[[ GIVEN RECORDS, beginning ]]

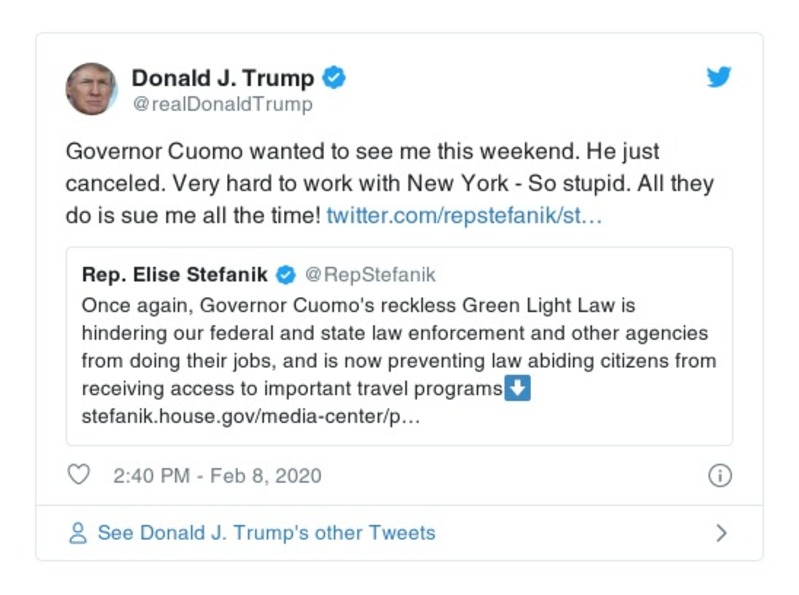Like the tweet with the heart icon
799x595 pixels.
pyautogui.click(x=78, y=475)
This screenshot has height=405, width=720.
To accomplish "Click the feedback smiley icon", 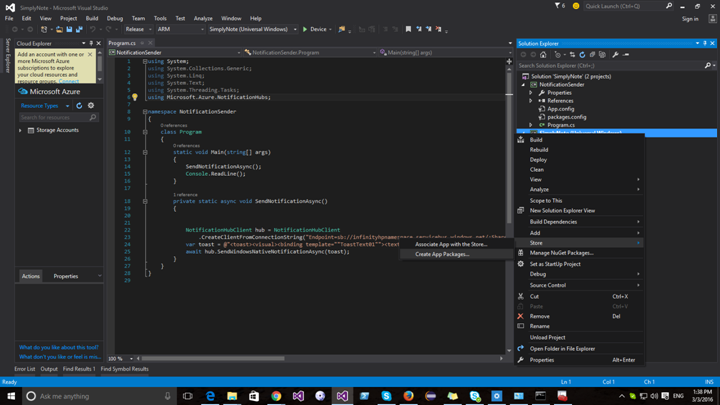I will coord(576,6).
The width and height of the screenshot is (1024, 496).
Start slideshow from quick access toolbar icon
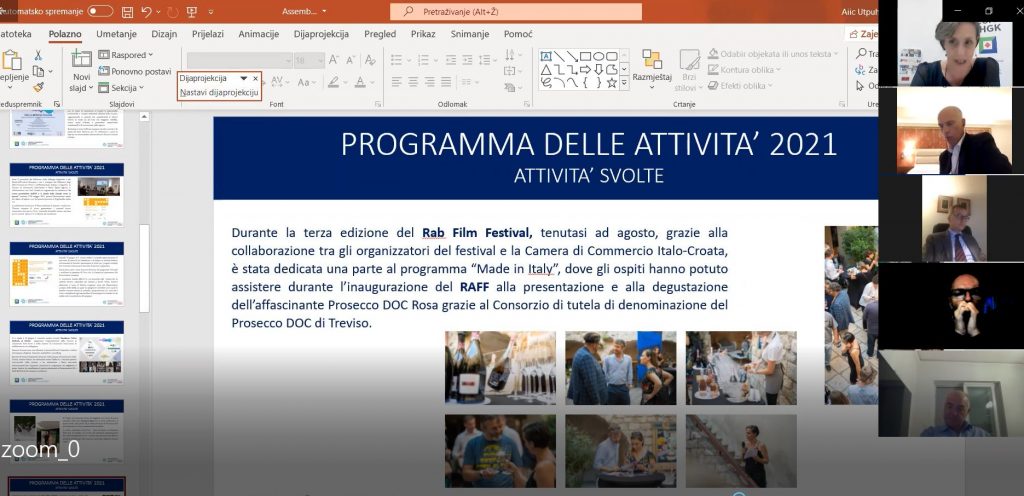click(x=191, y=12)
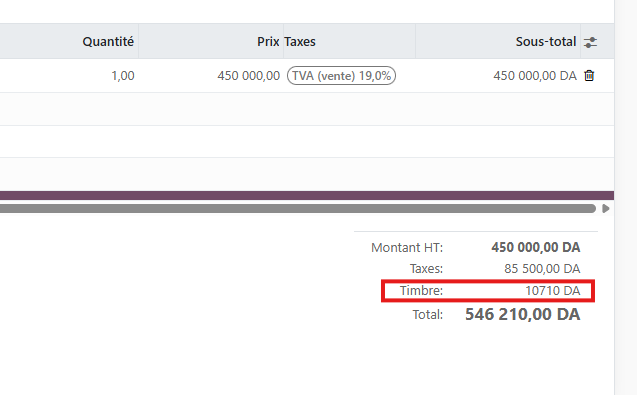Click the taxes amount 85 500,00 DA

[542, 269]

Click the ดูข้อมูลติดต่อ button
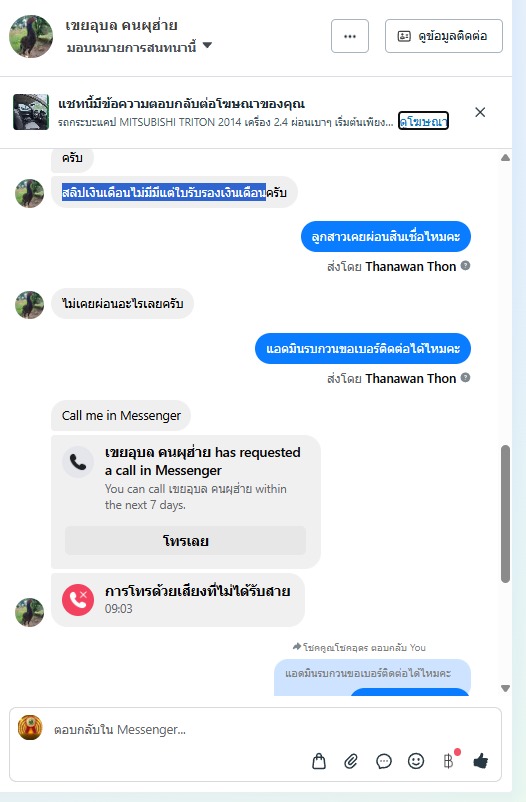(x=444, y=36)
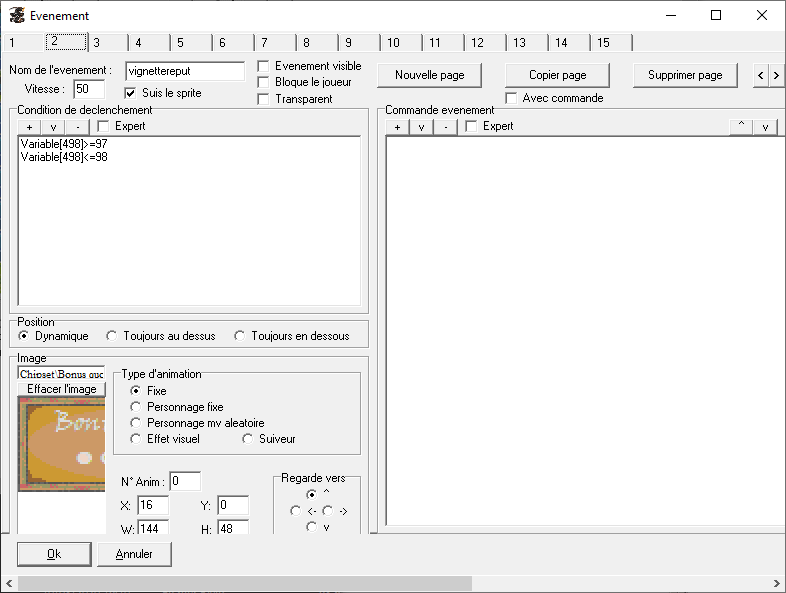Move command up with the ^ button
The width and height of the screenshot is (786, 593).
coord(741,127)
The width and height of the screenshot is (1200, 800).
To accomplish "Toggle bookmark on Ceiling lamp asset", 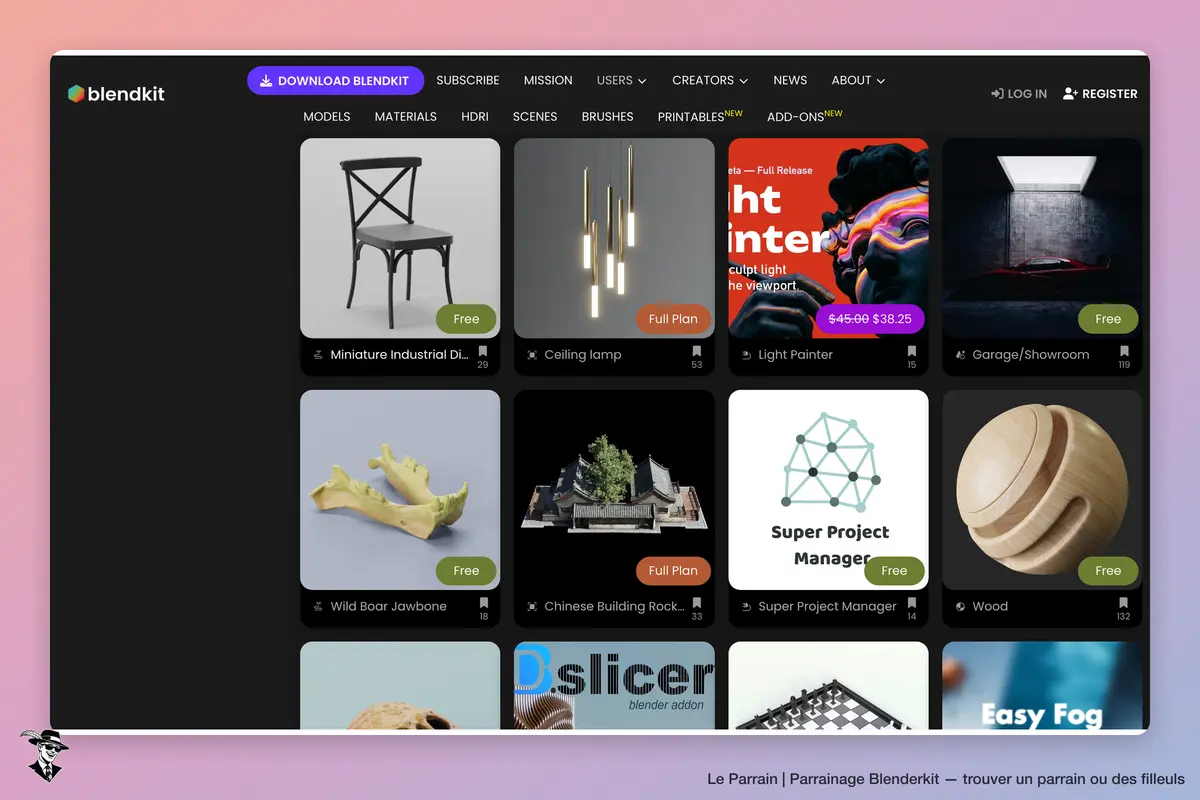I will (x=697, y=351).
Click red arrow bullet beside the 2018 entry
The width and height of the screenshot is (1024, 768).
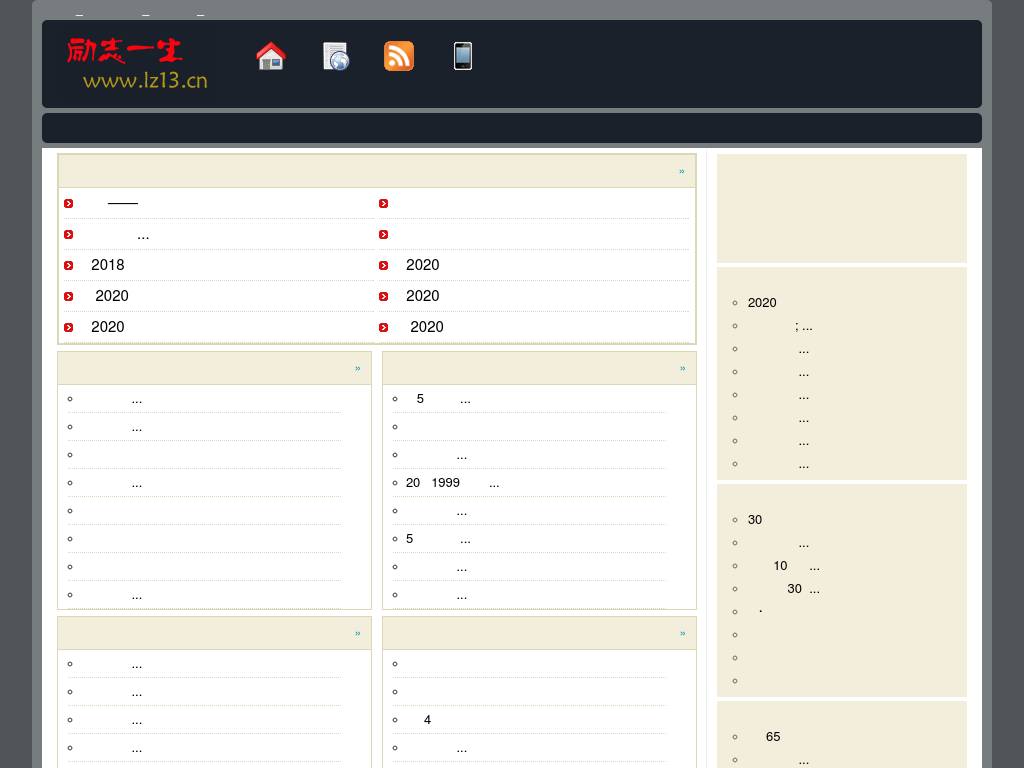[69, 265]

[[ GIVEN RECORDS, end ]]

## [WHAT YOU HAVE TO DO]
Reproduce exactly, and only, the part of the entries above that runs from the line with "The width and height of the screenshot is (1024, 768)." to the last line, both included. Pictures stay out.

## [REPLY TO THE TASK]
The width and height of the screenshot is (1024, 768).
[69, 265]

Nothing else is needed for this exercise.